Interaction and Eruption of Two Filaments Observed by Hinode, SOHO, and STEREO
Y. Li, M. D. Ding

TL;DR
This study observes the interaction and eruption of two solar filaments from multiple spacecraft perspectives, revealing their dynamics, velocities, and plasma temperatures to better understand solar filament behavior and coronal activity.
Contribution
It provides detailed multi-viewpoint observations of filament interaction and eruption, including velocity measurements and plasma temperature analysis, which are novel insights into filament dynamics.
Findings
Filaments interacted and were ejected along different paths.
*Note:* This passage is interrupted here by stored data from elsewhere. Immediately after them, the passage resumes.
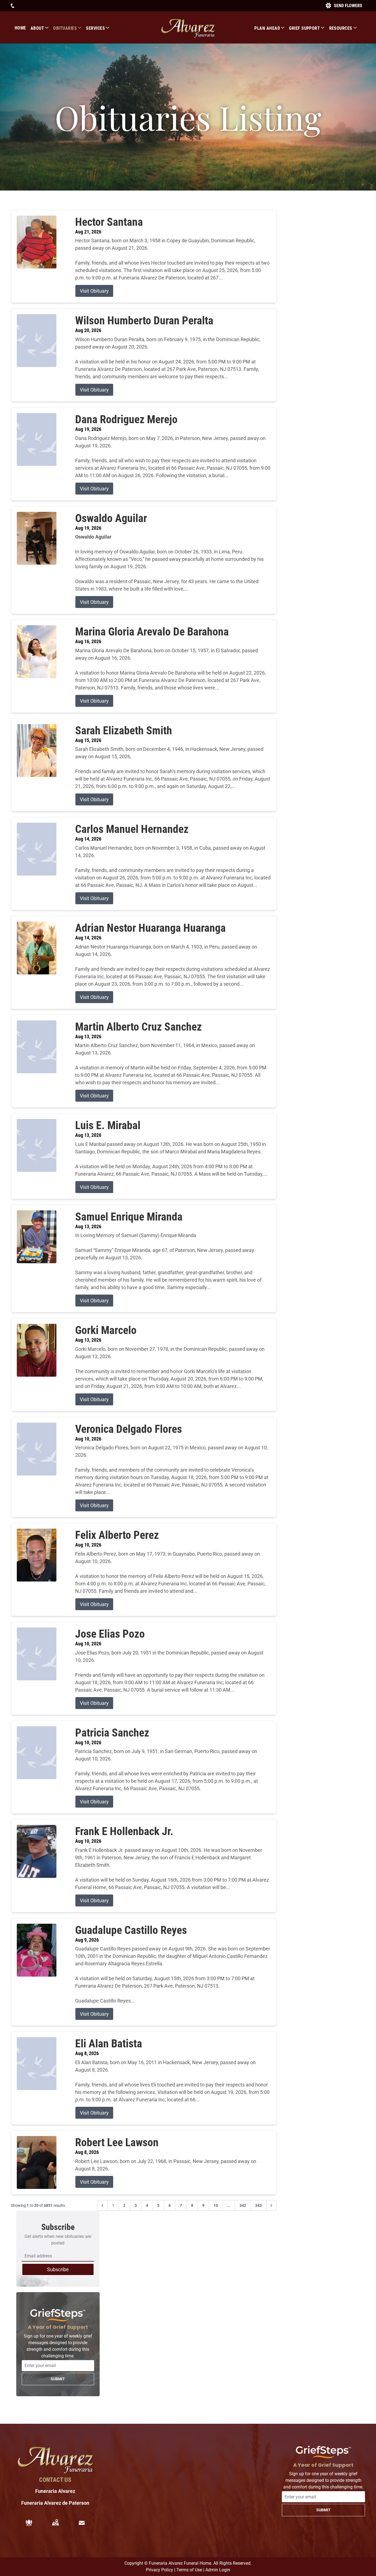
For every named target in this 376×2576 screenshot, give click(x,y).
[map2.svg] (55, 2522)
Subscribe (58, 2269)
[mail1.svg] (81, 2522)
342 (242, 2205)
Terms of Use (189, 2569)
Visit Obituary (94, 291)
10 (216, 2205)
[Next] (271, 2205)
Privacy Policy (159, 2569)
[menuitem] (23, 28)
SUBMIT (58, 2379)
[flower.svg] (28, 2522)
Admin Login (217, 2569)
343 (258, 2205)
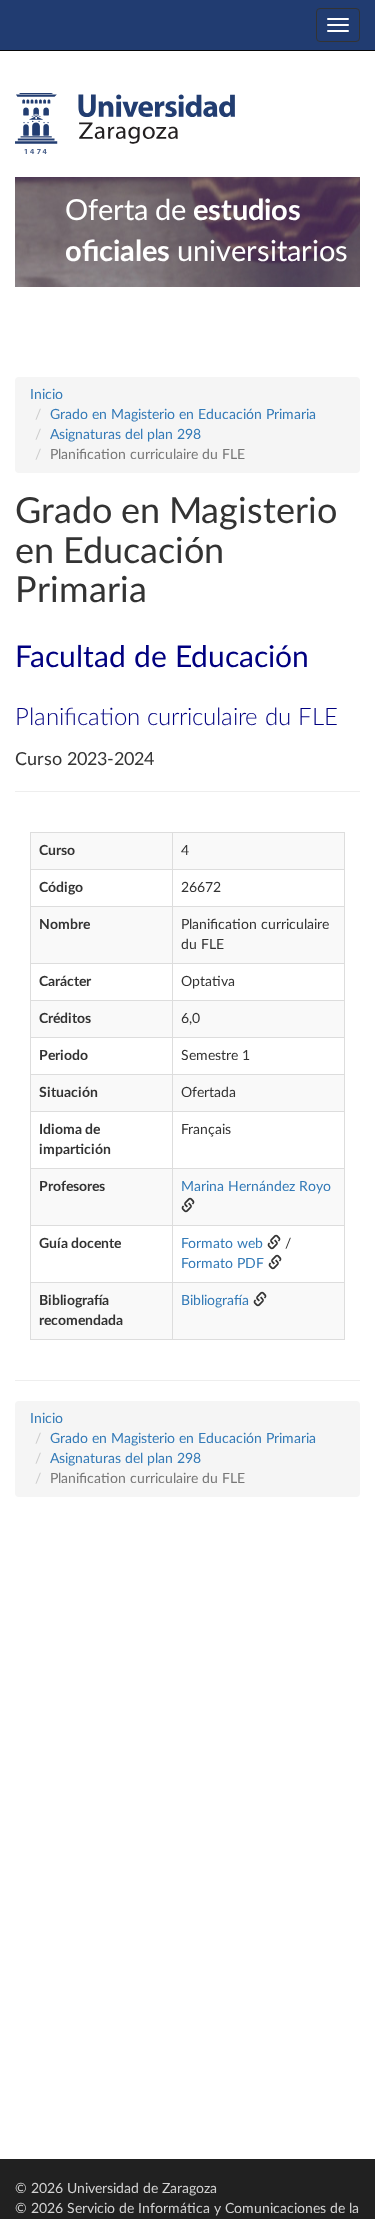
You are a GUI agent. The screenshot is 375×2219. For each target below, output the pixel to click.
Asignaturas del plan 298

Eruption velocities reached hundreds of km/s.
Plasma temperatures ranged from 10^4 to 10^6 K.
Abstract
We investigate the interaction between two filaments and the subsequent filament eruption event observed from different view angles by Hinode, the Solar and Heliospheric Observatory (SOHO), and the Solar Terrestrial Relations Observatory (STEREO). In the event, the two filaments rose high, interacted with each other, and finally were ejected along two different paths. We measure the bulk-flow velocity using spectroscopic data. We find significant outflows at the speed of a few hundreds of km/s during the filament eruption, and also some downflows at a few tens of km/s at the edge of the eruption region in the late stage of the eruption. The erupting material was composed of plasmas with a wide temperature range of 10^4-10^6 K. These results shed light on the filament nature and the coronal dynamics.